Lindsey has at long last come to live to the ripe old age of three and live to tell about it (survival is not something we take for granted in this household). And a what a sweet, energetic and forgiving three year old she is. Granted, she rules the nursery with an iron fist, but some one's got to do it--even nursery kids have a pecking order you know.
For days, of course, word of her upcoming pseudo-birthday birthday party event had been the primo topic of discussion between herself, Afton and I. Afton was MORE than thrilled to have another holiday to fawn over (though she did mention quite often that her upcoming birthday would be bigger, prettier and have a larger present yield. . . nonetheless, she was 100% in on the planning) and Lindsey was more than satisfied to be the center of it.
Too bad her mom decided to make the day of the party her LML (Last Minute Lucy) Achievement Day of the year. I don't even remember what I was doing the day before her party, or the day before that, but whatever it was, it was distracting enough that I convinced myself that I could handle all the party prep on the day OF the big day. Then the day came and we decided to make it an evening party and move it to the west side of the Valley to assure cousin attendance, and so I thought it might be fun to slip in a little home pedicure session for me and the girls--since we had ALL that time to wait till the evening party. After all, the party girl can't show up without a little glitz on her toes.
It wasn't until we were there that I realized I'd left behind/omitted from Jared's shopping list a few essential B-day party items: plates, forks, a rope to hang the pinata, wrapping paper, tape (oh no, the present was not prewrapped), and I also neglected to bring the one thing for which Lindsey had been most eager for her party: the candles! (and anything that could, in any way shape or form, cause an igniting spark for said missing candles).
So . . . . long story short, FUN party due to an incredibly forgiving 3 year old, a very relaxed group of party guests, (cousins, aunts and uncles, and a sweet grandma-in-law) and enough candy and finger-held cake for all, but decidedly not one of MY shining motherhood moments.
OK--I'll let you look at the pictures now.
Lindsey picked out one of Wal-Mart's most popular pinatas-- the rainbow burro (a.k.a. the two horned unicorn or the bicorn.)
The breaking of the pinata wasn't the usual jaunty swinging sport, but more of a grunting, stick slamming beating of the dead rat affair. (And since I had, in a moment of genius, bought suckers as a main portion of the contents, the candy didn't fare the slaying of the two horned unicorn very well either, but it was scooped hastily up in the red cups anyway and had mostly disappeared by the time we loaded up for home.)
Now, I DO realize a party with it's attendees dancing, laughing and even just hanging around holding "the red cups" might evoke a certain type of reputation. I assure you, however, this red cup party was completely on the up-and-up.
All said and done, Davey got stuck with the paper stuffing from the pinata (and a Dum-Dum he was quick enough to swipe.)

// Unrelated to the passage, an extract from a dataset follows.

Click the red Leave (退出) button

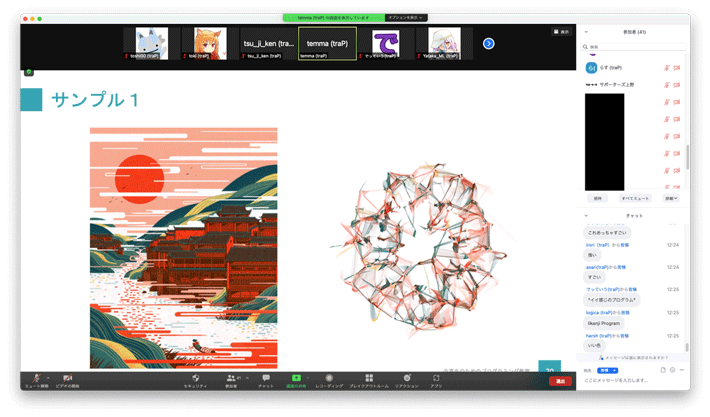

And Jake proudly mounted the bicorn head upon his own victorious head.
We can thank Tim for purchasing a gift which he was sure would produce the most trouble in the hands of our deviant geniuses Lindsey and Afton, and for drilling Afton with the fact that these WERE church toys. (and she did sneak them to Sacrament meeting by transferring them to a different bag the next day). Thanks Tim! Nothing like a well thought-out gift.